■ Problem statement:
Copy out the data below, substituting "brush tool" for "pen tool" and leaving everything else unchanged.

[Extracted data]
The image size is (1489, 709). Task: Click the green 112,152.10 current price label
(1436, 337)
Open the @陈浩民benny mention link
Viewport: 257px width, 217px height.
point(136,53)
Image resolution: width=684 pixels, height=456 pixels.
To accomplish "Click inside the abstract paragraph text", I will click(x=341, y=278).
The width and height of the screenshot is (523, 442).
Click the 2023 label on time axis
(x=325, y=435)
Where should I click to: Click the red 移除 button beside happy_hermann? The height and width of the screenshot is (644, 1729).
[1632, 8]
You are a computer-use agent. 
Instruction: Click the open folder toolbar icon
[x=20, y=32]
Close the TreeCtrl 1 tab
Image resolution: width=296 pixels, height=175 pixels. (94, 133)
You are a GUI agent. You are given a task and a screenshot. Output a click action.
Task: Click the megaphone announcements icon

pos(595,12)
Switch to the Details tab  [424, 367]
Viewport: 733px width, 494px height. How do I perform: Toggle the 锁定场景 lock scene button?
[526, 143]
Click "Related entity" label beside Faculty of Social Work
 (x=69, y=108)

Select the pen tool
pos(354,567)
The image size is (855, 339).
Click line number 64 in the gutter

■ Answer for this exercise:
The image size is (1489, 709). Task: Click the green 112,152.10 current price label
(1436, 337)
Open the @陈浩民benny mention link
Viewport: 257px width, 217px height.
point(136,53)
Image resolution: width=684 pixels, height=456 pixels.
To accomplish "Click inside the abstract paragraph text", I will click(x=341, y=278).
The width and height of the screenshot is (523, 442).
Click the 2023 label on time axis
(x=325, y=435)
Where should I click to: Click the red 移除 button beside happy_hermann? The height and width of the screenshot is (644, 1729).
[1632, 8]
You are a computer-use agent. 
Instruction: Click the open folder toolbar icon
[x=20, y=32]
Close the TreeCtrl 1 tab
Image resolution: width=296 pixels, height=175 pixels. (94, 133)
You are a GUI agent. You are given a task and a screenshot. Output a click action.
Task: Click the megaphone announcements icon

pos(595,12)
Switch to the Details tab  [424, 367]
Viewport: 733px width, 494px height. How do I perform: Toggle the 锁定场景 lock scene button?
[526, 143]
Click "Related entity" label beside Faculty of Social Work
 (x=69, y=108)

Select the brush tool
pos(354,567)
The image size is (855, 339).
Click line number 64 in the gutter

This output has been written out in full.